● SELECTED EXCERPT:

########

Besides, Planctomycetes as the second most abundant phyla are thought to be the key degrader of organic matter penetrating into marine sediment from the water column and nitrogen source. Moreover, they are presumably responsible for the degradation of recalcitrant organic matter due to their abilities to produce sulfatases [38]. Chloroflexi was the third most abundant phylum in all samples, represented mainly by the class Anaerolineae. Although Chloroflexi is one of the most dominant bacterial phyla in a wide variety of habitats [39], only a few can be maintained in axenic cultures [40]. Uncultured Chloroflexi might contribute to the degradation of the organic matter derived from anammox bacterial cells to low molecular weight carbon compounds such as acetate and ethanol [41, 42]. Sulfate-reducing bacteria can utilize these low molecular weight compounds as electron donor [43]. Environmental factor analysis and Venn diagram revealed that site DD4 showed significantly higher phosphorus and nitrogen levels and non-shared OTUs than the others collected close to coastline (Figs. 2 and 3). In addition, the strictly anaerobic order Anaerolineales belonging to Anaerolineae was strongly enriched in the DD4 sample (Table S2). As proved previously, the differences in bacterial diversity and community composition could be observed in sub-seafloor sedimentary environments that are separated by a few tens of kilometers [34]. These evidences supported that biogeochemical transformations may shape the microbial community composition of the DD4 sediment.

########

● Dataset entries:
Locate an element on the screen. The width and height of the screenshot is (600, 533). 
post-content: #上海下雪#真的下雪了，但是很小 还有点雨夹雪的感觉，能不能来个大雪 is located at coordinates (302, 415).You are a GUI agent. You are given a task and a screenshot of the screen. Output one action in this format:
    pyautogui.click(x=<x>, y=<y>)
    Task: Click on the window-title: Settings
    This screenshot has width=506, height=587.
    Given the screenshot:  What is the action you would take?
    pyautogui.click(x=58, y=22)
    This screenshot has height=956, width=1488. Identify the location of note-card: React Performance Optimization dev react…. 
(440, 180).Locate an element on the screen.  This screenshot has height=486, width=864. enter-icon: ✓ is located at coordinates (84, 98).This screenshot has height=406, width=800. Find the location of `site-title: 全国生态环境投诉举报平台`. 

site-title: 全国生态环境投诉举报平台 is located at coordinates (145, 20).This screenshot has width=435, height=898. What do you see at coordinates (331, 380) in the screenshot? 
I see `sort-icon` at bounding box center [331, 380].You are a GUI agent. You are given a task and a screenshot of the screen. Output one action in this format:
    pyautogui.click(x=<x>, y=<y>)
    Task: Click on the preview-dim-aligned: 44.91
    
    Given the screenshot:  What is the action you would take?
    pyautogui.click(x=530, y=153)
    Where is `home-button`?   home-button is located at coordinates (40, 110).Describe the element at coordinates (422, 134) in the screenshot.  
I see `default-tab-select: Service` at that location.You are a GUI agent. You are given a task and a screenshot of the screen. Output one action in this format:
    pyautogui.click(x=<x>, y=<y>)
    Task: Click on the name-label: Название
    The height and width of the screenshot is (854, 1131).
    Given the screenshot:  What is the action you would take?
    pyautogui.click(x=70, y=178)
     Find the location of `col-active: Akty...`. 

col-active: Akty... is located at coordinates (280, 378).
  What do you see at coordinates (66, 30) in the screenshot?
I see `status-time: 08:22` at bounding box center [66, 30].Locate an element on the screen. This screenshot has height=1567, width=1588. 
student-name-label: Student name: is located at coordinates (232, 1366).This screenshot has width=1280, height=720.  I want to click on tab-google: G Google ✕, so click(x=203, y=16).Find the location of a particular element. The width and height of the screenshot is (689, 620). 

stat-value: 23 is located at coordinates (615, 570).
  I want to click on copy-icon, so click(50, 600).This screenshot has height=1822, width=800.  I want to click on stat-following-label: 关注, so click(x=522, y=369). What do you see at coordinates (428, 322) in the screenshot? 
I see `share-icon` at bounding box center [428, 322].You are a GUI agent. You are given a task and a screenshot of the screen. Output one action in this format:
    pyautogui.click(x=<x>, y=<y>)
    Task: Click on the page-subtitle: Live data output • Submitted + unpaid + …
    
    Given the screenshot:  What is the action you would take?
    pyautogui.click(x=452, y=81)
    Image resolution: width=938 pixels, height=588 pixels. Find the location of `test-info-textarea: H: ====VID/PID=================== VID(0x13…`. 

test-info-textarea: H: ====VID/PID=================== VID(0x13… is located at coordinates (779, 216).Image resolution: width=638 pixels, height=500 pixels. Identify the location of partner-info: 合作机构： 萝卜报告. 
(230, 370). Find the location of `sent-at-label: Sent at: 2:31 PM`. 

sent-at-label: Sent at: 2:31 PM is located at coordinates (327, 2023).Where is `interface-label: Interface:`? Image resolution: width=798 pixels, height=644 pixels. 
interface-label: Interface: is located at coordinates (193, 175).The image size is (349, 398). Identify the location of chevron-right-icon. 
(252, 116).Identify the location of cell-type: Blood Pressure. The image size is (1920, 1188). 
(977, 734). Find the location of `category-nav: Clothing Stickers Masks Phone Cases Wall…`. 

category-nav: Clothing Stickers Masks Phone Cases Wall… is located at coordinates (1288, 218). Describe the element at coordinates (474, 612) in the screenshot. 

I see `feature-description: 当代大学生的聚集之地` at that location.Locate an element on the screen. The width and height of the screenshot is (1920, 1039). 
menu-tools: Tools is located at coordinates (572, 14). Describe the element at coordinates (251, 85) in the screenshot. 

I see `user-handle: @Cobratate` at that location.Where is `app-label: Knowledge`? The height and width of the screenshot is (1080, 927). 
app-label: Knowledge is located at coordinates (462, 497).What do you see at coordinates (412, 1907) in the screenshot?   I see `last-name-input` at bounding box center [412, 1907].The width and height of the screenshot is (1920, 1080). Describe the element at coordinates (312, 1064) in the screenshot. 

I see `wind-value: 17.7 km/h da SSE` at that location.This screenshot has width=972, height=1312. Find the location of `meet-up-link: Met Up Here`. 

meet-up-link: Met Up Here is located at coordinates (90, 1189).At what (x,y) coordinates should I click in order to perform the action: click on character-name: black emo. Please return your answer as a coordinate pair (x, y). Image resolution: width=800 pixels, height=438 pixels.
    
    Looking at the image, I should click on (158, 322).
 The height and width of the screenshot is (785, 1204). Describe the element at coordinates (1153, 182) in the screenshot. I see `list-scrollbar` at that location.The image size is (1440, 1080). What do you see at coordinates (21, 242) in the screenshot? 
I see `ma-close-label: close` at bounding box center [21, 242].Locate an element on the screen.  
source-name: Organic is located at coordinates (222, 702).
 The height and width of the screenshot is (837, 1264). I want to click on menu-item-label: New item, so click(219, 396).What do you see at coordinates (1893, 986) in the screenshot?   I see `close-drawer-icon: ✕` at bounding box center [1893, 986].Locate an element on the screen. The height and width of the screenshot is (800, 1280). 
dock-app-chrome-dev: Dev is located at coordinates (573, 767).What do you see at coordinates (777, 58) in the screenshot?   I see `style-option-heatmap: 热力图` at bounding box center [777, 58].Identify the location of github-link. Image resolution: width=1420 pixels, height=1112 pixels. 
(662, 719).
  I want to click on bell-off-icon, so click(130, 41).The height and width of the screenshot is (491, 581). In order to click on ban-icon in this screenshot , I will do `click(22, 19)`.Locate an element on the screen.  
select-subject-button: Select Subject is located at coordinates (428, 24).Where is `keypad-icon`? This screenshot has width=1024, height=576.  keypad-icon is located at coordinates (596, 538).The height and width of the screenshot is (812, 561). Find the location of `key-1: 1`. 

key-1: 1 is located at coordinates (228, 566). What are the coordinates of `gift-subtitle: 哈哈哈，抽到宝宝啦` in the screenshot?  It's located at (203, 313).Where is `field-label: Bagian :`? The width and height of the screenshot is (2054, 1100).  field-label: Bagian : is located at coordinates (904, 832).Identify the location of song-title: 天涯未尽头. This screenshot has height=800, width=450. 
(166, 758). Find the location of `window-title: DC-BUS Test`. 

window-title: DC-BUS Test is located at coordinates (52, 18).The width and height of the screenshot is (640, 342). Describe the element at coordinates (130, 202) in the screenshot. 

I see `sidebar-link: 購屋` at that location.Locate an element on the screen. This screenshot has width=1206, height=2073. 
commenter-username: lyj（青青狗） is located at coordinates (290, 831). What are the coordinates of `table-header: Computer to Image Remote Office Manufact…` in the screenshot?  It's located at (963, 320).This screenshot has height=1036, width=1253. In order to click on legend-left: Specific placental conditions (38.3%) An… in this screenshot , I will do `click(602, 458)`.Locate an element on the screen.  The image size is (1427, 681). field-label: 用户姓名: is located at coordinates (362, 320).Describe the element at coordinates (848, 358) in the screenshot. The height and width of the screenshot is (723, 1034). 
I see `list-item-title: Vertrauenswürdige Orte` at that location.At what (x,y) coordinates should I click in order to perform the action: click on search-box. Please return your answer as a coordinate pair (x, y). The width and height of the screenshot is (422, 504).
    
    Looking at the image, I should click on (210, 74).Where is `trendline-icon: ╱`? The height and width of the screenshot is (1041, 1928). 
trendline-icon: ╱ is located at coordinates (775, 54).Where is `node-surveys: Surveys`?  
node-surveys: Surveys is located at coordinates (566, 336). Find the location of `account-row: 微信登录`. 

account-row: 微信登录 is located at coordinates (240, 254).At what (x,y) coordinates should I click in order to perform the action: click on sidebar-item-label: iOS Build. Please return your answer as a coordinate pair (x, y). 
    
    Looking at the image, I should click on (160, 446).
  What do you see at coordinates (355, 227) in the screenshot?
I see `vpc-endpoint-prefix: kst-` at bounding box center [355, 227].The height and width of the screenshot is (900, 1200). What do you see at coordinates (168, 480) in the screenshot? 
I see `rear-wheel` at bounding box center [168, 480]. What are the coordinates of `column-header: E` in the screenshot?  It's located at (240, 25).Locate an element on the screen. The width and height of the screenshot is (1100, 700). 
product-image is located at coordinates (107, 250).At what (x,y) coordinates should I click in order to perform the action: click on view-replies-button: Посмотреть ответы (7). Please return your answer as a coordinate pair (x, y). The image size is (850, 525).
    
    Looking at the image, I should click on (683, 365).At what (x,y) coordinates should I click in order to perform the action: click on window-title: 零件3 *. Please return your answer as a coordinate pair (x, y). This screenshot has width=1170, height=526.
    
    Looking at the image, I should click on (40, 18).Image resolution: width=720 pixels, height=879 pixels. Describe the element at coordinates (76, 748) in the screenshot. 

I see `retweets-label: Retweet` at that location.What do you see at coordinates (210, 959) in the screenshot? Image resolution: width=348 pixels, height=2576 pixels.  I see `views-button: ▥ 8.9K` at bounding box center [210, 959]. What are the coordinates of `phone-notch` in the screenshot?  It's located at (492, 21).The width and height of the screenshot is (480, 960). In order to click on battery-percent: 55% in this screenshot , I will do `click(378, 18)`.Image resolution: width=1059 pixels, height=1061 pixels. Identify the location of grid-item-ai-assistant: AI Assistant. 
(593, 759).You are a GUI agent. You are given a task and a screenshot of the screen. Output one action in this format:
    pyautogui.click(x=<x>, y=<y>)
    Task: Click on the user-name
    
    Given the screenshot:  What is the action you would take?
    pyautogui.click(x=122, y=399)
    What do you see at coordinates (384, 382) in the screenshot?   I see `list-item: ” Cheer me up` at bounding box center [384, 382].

########

● TASK TO CARRY OUT: Can you extend the passage on bacterial phyla in marine sediment, picking up after its last sentence?

● ANSWER FOR THE TASK:
Based on the predicted functional analysis of the sediments, nitrogen cycling was shown to be the most dominant sink for metabolic potentials. A large number of genes involved in nitrogen cycling, including fixation, nitrification, denitrification, and especially ammonia assimilation and ammonia production, were predicted at higher levels in comparison to sulfur cycling (Figs. 4 and 5). The most dominant genes were glnA, ureA-J, and ald, indicating sediment microbial communities had the largest genomic potential for organic nitrogen via the glutamine synthase-glutamine oxoglutarate aminotransferase pathway for ammonia assimilation and ammonia production (Fig. 4). Ammonia assimilation plays an important role in maintaining the nitrogen cycle and the nutrient status of sediment in the marine environments, which are performed by the microbial community [44, 45]. Since urea is widely produced by microorganisms and human pollution, it is not surprising that urea degradation gene clusters were detected with high abundance [46]. Nitrification is a vital type of pathway involved in nitrogen metabolism, which converts the ammonia to hydroxylamine, nitrite, and nitrate [12, 46]. This process is encoded by genes including amoA, amoB, amoC [12, 19, 47], supported by a high abundance of Thaumarchaeota observed in this study. Autotrophic processes such as ammonia oxidation were supported by the high abundance of amoABC genes that assigned predominantly to the Nitrosopumilales lineage of Thaumarchaeota and slightly to Nitrosomonadaceae of Betaproteobacteria (Fig. 4). Of note, urea is required as the main energy and nitrogen source for the growth of Thaumarchaeota through intracellular conversion to ammonium [46, 47]. The main genes responsible for anammox such as nirK and nirS were found in all sediment samples, indicating that nitrogen might be recycled and stored in the environment at reduced conditions instead of being removed, leading to eutrophication effect via anaerobic dissimilatory nitrate reduction to ammonium. Another hypothesis is that the concentration and availability of urea were characterized by constantly high-supplied sources. Taken together, archaeal and bacterial ammonia oxidizers are of significant importance for nitrogen-cycle transformations at Phu Quoc island.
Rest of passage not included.